The book synopsis says it all; “Ever been addicted? Most people have at some point, but it was different for these three. They’d become addicted to their respective sports: hockey, lacrosse and rugby. What’s wrong with that? Nothing, apart from the fact they’re DRAGONS, living in the present day, in a world in which dragons disguised as humans have infiltrated the human race at almost every level, to guide and protect them.

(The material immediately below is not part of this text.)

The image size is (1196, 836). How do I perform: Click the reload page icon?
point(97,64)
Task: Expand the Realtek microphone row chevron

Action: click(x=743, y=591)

Three young dragons, a master mantra maker, and a complete dragon stranger with more than a little history attached to him, become caught up in an evil plot by a sinister newcomer to steal a precious commodity, vital to the dragon community. How will the reluctant hero and his friends fare against an enemy of his race from far in the past?

Fascinating insights into the dragon world are interspersed throughout the book. Ever wondered how dragons travel below ground at almost the speed of sound? Or how they use magical mantras to transform their giant bodies into convincing human shapes?

In an action packed adventure that features both human and dragon team sports, you’ll learn the true story of George and the Dragon, get a dragon-like perspective on human social issues and insight into what to do if you meet a giant spider grinning at you when you’re wearing nothing but your smile!…”

If that’s not enough to whet your appetite, I don’t know what will. But if you want to find out what happens next, you’ll just have to turn the pages yourself to find out!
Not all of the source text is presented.